Tuesday, October 29, 2013

What is Halloween?

What is Halloween?
Halloween is a holiday combining many different traditional harvest festival celebrations with customs more specific to the occasion such as costume wearing, trick-or-treating, pranks, and decorations based on imagery of death and the supernatural (David Emery, About.com Guide). It is celebrated on October 31.

Halloween is watching the Great Pumpkin Patch!
It has been primarily a children's holiday, however, in more recent years Halloween activities such as mask wearing, costume parties, themed decorations, and even trick-or-treating have grown quite popular with adults as well, making Halloween an all-ages celebration.

 What does the name 'Halloween' mean?
The name Halloween (originally spelled Hallowe'en) is a contraction of All Hallows Even, meaning the day before All Hallows Day (better known as All Saints Day), a Catholic holiday commemorating Christian saints and martyrs observed since the early Middle Ages on November 1.

How and when did Halloween originate?
Apparently, the origins of Halloween can be traced back to ancient Ireland and Scotland around the time of Christ. On Oct. 31st, the Celts celebrated the end of summer. This was important because it was when animal herders would move their animals into barns and pens and prepare to ride out the winter. This was also the time of the crop harvests. This annual change of season and lifestyle was marked by a festival called Samhain -- pronounced 'sow-ane' and means 'end of summer.' Sow rhymes with cow.

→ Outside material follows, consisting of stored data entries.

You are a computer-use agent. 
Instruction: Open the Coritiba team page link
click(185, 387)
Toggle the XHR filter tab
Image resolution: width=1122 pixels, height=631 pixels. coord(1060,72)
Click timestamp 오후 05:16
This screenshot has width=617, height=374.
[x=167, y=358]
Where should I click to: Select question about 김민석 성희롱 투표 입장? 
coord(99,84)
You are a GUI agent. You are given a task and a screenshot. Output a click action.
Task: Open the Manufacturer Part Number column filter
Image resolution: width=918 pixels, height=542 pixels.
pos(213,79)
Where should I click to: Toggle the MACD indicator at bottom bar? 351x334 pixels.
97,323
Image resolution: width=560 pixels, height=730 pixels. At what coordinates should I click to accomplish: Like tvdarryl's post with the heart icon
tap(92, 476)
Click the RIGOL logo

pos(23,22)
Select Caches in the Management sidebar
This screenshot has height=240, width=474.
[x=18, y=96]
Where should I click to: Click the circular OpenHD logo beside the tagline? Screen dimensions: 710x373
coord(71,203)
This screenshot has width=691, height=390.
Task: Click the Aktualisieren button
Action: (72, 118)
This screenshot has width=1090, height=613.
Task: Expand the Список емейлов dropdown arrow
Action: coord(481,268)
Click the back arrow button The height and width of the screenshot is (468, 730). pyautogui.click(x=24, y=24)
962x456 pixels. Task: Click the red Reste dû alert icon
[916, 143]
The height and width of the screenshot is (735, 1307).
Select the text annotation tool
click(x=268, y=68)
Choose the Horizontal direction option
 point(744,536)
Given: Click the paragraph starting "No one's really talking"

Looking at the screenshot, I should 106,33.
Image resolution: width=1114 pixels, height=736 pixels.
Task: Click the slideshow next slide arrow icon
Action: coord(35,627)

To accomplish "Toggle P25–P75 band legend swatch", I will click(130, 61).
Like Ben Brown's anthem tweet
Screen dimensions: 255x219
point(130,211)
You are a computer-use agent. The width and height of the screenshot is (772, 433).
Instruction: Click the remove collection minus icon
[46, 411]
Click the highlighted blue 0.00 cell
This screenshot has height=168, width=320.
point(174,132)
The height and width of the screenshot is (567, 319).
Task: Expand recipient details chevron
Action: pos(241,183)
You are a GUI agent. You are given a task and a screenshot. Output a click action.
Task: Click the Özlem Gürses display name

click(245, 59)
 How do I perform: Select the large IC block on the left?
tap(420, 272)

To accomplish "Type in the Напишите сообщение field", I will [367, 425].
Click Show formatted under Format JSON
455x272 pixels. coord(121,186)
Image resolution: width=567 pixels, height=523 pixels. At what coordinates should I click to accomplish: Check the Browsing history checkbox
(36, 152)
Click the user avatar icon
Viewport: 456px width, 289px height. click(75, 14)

Around the 5th century, as the Catholic Church developed and moved into the area, instead of adding a new day to celebrate, it took over the Samhain celebration. Nov. 1st became "All Hallows Eve" where all the saints of the Catholic church were honored. A later custom developed where people would go door-to-door on Nov. 2, requesting small cakes in exchange for the promise of saying prayers for some of the dead relatives of each house. This arose out of the religious belief that the dead were in a state of limbo before they went to heaven or hell and that the prayers of the living could influence the outcome.

Pumpkin History
References to pumpkins date back many centuries. The name pumpkin originated from the Greek word for "large melon" which is "pepon." "Pepon" was nasalized by the French into "pompon." The English changed "pompon" to "Pumpion. American colonists changed "pumpion" into "pumpkin." The "pumpkin" is referred to in The Legend of Sleepy Hollow, Peter, Peter, Pumpkin Eater and Cinderella.

Pumpkin crafts.
The Jack-O-Lantern (or pumpkin)  apparently comes from Irish folklore about a man named Jack who tricked the devil into climbing a tree. Once the devil was in the tree, Jack carved a cross on the trunk, preventing the devil from coming down. The devil then made a deal with Jack not to allow Jack into hell after Jack died if only Jack would remove the cross from the tree. After Jack died, he couldn't go to hell, and he couldn't go to heaven. He was forced to wander around the earth with a single candle to light his way. The candle was placed in a turnip to keep it burning longer. When the Irish came to America in the 1800's, they adopted the pumpkin instead of the turnip. Along with these traditions, they brought the idea that the black cat was considered by some to be reincarnated spirits who had prophetic abilities.

American Family Traditions
Celebrating our daughter's sweet birthday!
Each family adopts their own family tradition. As for my family we look at this time of year as Harvest Time! We enjoy the harvest of the end of summer. Now we enjoy the fall of apples and pumpkins! We warm up our home with the sweet smells of applesauce, apple and pumpkin pies, candies, breads and hot spiced apple cider! We enjoy taking the pumpkins and gourds to make crafts.  In addition, we give tribute to the saints that sacrificed their lives so we can have a better life today!